(EXTRACTED MATERIAL Opens)

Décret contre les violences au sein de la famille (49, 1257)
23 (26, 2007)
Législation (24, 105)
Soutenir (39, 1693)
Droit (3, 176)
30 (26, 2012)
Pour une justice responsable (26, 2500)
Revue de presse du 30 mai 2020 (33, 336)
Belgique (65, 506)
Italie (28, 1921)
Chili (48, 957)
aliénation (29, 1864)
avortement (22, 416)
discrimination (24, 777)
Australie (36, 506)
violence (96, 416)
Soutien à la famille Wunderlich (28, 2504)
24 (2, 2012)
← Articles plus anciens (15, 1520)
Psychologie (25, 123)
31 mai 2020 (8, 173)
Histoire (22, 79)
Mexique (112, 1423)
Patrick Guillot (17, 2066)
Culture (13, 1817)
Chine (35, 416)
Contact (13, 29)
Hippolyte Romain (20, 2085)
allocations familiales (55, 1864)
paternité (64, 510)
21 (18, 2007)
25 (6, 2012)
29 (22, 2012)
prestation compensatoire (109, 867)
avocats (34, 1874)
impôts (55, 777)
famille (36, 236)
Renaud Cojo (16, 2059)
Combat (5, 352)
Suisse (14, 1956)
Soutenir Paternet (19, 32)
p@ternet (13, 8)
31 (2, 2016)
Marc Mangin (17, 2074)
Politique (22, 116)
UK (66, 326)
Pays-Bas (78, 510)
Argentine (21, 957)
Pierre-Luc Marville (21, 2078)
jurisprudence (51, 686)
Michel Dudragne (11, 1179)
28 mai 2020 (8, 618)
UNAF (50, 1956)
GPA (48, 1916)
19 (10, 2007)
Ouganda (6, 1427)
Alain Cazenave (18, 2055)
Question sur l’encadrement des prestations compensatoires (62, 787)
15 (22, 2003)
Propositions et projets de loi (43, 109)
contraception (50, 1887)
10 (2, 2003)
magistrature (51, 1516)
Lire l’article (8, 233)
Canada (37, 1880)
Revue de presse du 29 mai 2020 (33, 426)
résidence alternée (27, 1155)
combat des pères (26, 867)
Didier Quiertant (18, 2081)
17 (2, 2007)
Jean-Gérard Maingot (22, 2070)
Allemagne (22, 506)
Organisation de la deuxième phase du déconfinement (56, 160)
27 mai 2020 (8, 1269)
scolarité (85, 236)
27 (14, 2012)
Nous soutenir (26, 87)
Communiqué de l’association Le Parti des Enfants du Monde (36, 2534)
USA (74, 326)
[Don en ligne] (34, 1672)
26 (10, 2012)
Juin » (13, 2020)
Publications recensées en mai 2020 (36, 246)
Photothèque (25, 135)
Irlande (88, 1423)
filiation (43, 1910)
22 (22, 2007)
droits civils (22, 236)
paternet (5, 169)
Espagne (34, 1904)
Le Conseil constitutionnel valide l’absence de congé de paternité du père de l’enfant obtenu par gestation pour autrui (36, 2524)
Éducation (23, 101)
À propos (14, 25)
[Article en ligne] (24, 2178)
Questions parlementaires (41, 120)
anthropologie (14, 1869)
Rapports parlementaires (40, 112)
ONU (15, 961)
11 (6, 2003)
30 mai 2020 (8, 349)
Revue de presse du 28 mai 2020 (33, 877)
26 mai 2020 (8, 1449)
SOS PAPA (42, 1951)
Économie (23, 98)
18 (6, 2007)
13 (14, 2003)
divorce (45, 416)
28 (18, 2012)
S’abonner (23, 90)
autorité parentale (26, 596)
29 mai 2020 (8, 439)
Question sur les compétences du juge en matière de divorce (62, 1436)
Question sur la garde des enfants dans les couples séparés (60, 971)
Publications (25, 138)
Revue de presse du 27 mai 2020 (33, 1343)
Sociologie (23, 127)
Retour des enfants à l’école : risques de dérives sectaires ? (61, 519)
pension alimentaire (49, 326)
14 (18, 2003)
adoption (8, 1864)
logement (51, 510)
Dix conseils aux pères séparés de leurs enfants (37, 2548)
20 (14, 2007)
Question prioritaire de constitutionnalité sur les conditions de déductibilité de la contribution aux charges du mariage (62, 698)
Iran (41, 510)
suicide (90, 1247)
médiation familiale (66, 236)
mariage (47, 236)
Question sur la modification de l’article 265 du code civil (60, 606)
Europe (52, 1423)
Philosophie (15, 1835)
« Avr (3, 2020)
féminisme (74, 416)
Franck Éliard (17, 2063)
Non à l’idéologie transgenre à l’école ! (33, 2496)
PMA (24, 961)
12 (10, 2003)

(EXTRACTED MATERIAL Closes)

PROBLEM STATEMENT: Retype the entries precisely as they stand.

EXERCISE OUTPUT:
Décret contre les violences au sein de la famille (49, 1257)
23 (26, 2007)
Législation (24, 105)
Soutenir (39, 1693)
Droit (3, 176)
30 (26, 2012)
Pour une justice responsable (26, 2500)
Revue de presse du 30 mai 2020 (33, 336)
Belgique (65, 506)
Italie (28, 1921)
Chili (48, 957)
aliénation (29, 1864)
avortement (22, 416)
discrimination (24, 777)
Australie (36, 506)
violence (96, 416)
Soutien à la famille Wunderlich (28, 2504)
24 (2, 2012)
← Articles plus anciens (15, 1520)
Psychologie (25, 123)
31 mai 2020 (8, 173)
Histoire (22, 79)
Mexique (112, 1423)
Patrick Guillot (17, 2066)
Culture (13, 1817)
Chine (35, 416)
Contact (13, 29)
Hippolyte Romain (20, 2085)
allocations familiales (55, 1864)
paternité (64, 510)
21 (18, 2007)
25 (6, 2012)
29 (22, 2012)
prestation compensatoire (109, 867)
avocats (34, 1874)
impôts (55, 777)
famille (36, 236)
Renaud Cojo (16, 2059)
Combat (5, 352)
Suisse (14, 1956)
Soutenir Paternet (19, 32)
p@ternet (13, 8)
31 (2, 2016)
Marc Mangin (17, 2074)
Politique (22, 116)
UK (66, 326)
Pays-Bas (78, 510)
Argentine (21, 957)
Pierre-Luc Marville (21, 2078)
jurisprudence (51, 686)
Michel Dudragne (11, 1179)
28 mai 2020 (8, 618)
UNAF (50, 1956)
GPA (48, 1916)
19 (10, 2007)
Ouganda (6, 1427)
Alain Cazenave (18, 2055)
Question sur l’encadrement des prestations compensatoires (62, 787)
15 (22, 2003)
Propositions et projets de loi (43, 109)
contraception (50, 1887)
10 (2, 2003)
magistrature (51, 1516)
Lire l’article (8, 233)
Canada (37, 1880)
Revue de presse du 29 mai 2020 (33, 426)
résidence alternée (27, 1155)
combat des pères (26, 867)
Didier Quiertant (18, 2081)
17 (2, 2007)
Jean-Gérard Maingot (22, 2070)
Allemagne (22, 506)
Organisation de la deuxième phase du déconfinement (56, 160)
27 mai 2020 (8, 1269)
scolarité (85, 236)
27 (14, 2012)
Nous soutenir (26, 87)
Communiqué de l’association Le Parti des Enfants du Monde (36, 2534)
USA (74, 326)
[Don en ligne] (34, 1672)
26 (10, 2012)
Juin » (13, 2020)
Publications recensées en mai 2020 (36, 246)
Photothèque (25, 135)
Irlande (88, 1423)
filiation (43, 1910)
22 (22, 2007)
droits civils (22, 236)
paternet (5, 169)
Espagne (34, 1904)
Le Conseil constitutionnel valide l’absence de congé de paternité du père de l’enfant obtenu par gestation pour autrui (36, 2524)
Éducation (23, 101)
À propos (14, 25)
[Article en ligne] (24, 2178)
Questions parlementaires (41, 120)
anthropologie (14, 1869)
Rapports parlementaires (40, 112)
ONU (15, 961)
11 (6, 2003)
30 mai 2020 (8, 349)
Revue de presse du 28 mai 2020 (33, 877)
26 mai 2020 (8, 1449)
SOS PAPA (42, 1951)
Économie (23, 98)
18 (6, 2007)
13 (14, 2003)
divorce (45, 416)
28 (18, 2012)
S’abonner (23, 90)
autorité parentale (26, 596)
29 mai 2020 (8, 439)
Question sur les compétences du juge en matière de divorce (62, 1436)
Question sur la garde des enfants dans les couples séparés (60, 971)
Publications (25, 138)
Revue de presse du 27 mai 2020 (33, 1343)
Sociologie (23, 127)
Retour des enfants à l’école : risques de dérives sectaires ? (61, 519)
pension alimentaire (49, 326)
14 (18, 2003)
adoption (8, 1864)
logement (51, 510)
Dix conseils aux pères séparés de leurs enfants (37, 2548)
20 (14, 2007)
Question prioritaire de constitutionnalité sur les conditions de déductibilité de la contribution aux charges du mariage (62, 698)
Iran (41, 510)
suicide (90, 1247)
médiation familiale (66, 236)
mariage (47, 236)
Question sur la modification de l’article 265 du code civil (60, 606)
Europe (52, 1423)
Philosophie (15, 1835)
« Avr (3, 2020)
féminisme (74, 416)
Franck Éliard (17, 2063)
Non à l’idéologie transgenre à l’école ! (33, 2496)
PMA (24, 961)
12 (10, 2003)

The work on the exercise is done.